Saturday, October 29, 2011

Late, but still alive

Well, real life threw things for a bit of a loop (but even though this is a blog, I won't divulge on the details) but the plan for the October reviews is still going to continue. Rest assured, we're working hard here to get as many as we can up before the 31st, but some of these may run a bit late...
...think of it as being like all that great discounted candy everyone dives like a hawk for on November 1st.

Having said that, wave 2 begins here:

You know, this cursed video wasn't that bad the first time around... But after the hundredth internet parody, it's largely lost its charm

10/7. Ringu
Another of those films that I will admit I really should have seen sooner than for this list. Between its own reputation and the additional appeal care of the Americanized remake (which I will admit, I likewise haven't seen) this was, and still is, a pretty prominent horror film in several circles. Seeing it with no real expectations beyond a very basic knowledge of the backstory, I have to say I was actually rather pleased with what I saw. For the entire reputation the Ring brandname has generated in the years that followed, part of what I wound up really liking about this film was the simplicity of it. No needless deceptions or last-minute twists that you can tell were put in just to get one last gasp out of the audience, but a simple, straightforward 'curse' storyline. The curse itself being simple with several clearly set rules, though the cast has to learn them the hard way, and no exceptions or variations just for the sake of plot. Further on the simplicity point, I think part of what I enjoyed about this film overall was the fact that it wasn't like it was trying to be creepy per se. It had some disturbing elements, to be certain, but it never felt like they were just trying to make that classic 'evil stalks you at every turn' element that seems such a regularity in curse movies. You're given enough to confirm that this curse is indeed on the level, and much of the rest is just the combination of straight up mystery and the countdown till the curse is supposed to take hold. While there are still supernatural elements along the way, you don't feel inundated by them. As a result, the film feels more, strange as this is to say, real. Alongside the praise for how the subject matter was approached, the film is fairly well acted and several moments have fairly strong direction. I almost feel inclined to quit while I'm ahead, knowing the penchant for sequels and remakes to up the ante, and upset the good balance this film had going for it.

******************************

__WORK INSTRUCTIONS__:
• a. In the blog post, before what date is the writer working to get as many reviews up as possible?
• b. Write the next part of the blog post about the October horror reviews, starting after its final sentence.
The lines that come next have no connection to the blog post.

__SUPPLIED DATA__:
******************************

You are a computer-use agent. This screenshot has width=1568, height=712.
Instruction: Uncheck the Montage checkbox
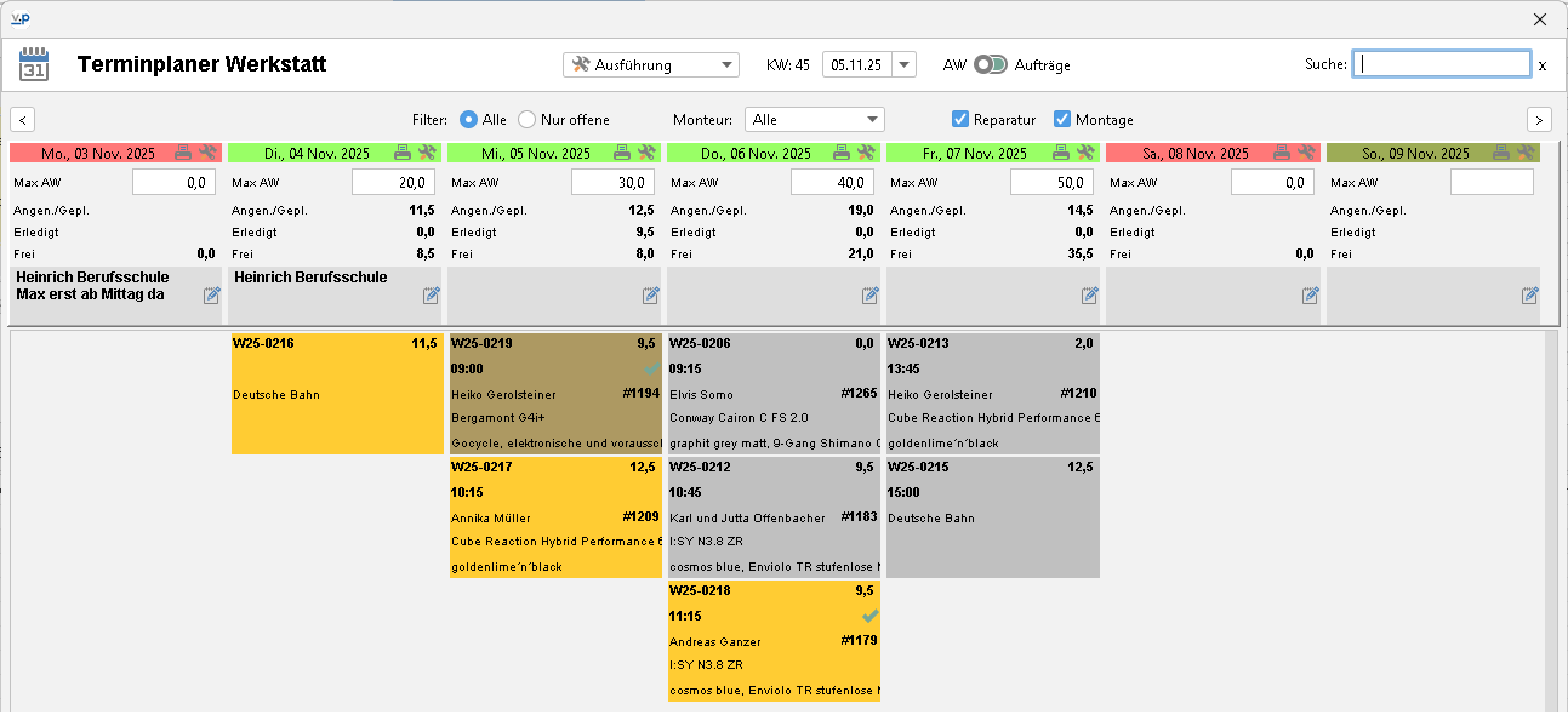[x=1062, y=119]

******************************

__PER-TASK ANSWERS__:
• a. Before the 31st.

• b.
You know...I considered numerous captions for this film
Many of which I immediately felt guilty for afterward
Somehow how, this tagline says it better than I could have.

10/8. I Spit On Your Grave
This I added this to the queue on a suggestion from a friend (who, in the future, may join me for a more in-depth discussion on it and the controversy surrounding it,) Suffice it to say, it was definitely an interesting experience. I'm normally not one for the 'revenge' genre of horror most of the time, so I had no real sense of what to expect here. What I got was a film that was on the one hand, downright disturbing to watch, but on the other, sickly gratifying when it gets to the 'revenge' part of the equation. This is definitely NOT one for anyone with a shaky constitution - the film pulls no punches with the fact it involves rape and some rather brutal killings in vengeance. That said, once the shock settles, the film wasn't bad. I wouldn't necessarily say it's one for someone to go out of their way for, as it's definitely NOT for everyone (I again stress that warning from earlier). However, if you have any interest in controversial film history, or seeing what your cinematic stamina is, this film could be worth giving a watch. For all its faults, it is still fairly competent, if unsettling, in the story it tries to tell.
Also, for an interesting piece of trivia to consider when watching this - the lead role in the film was played by Camille Keaton, wife of the movie's director, Meir Zarchi. Now, as you watch this film, consider to yourself what the talks at night must have been like between the two while working on this project together.

"...of all the things you could have borrowed from Hitchcock, was doing this in a shower too much to ask?"
10/9. Dementia 13
Here's a fun fact for you to pull out at parties as a conversation starter (mileage may vary depending the manner of film geeks you run with who may already know this) - prior to his directing such classics as the Godfather saga and Apocalypse Now, Francis Ford Coppola cut his directorial teeth on a low budget horror film about ax murder at an Irish castle.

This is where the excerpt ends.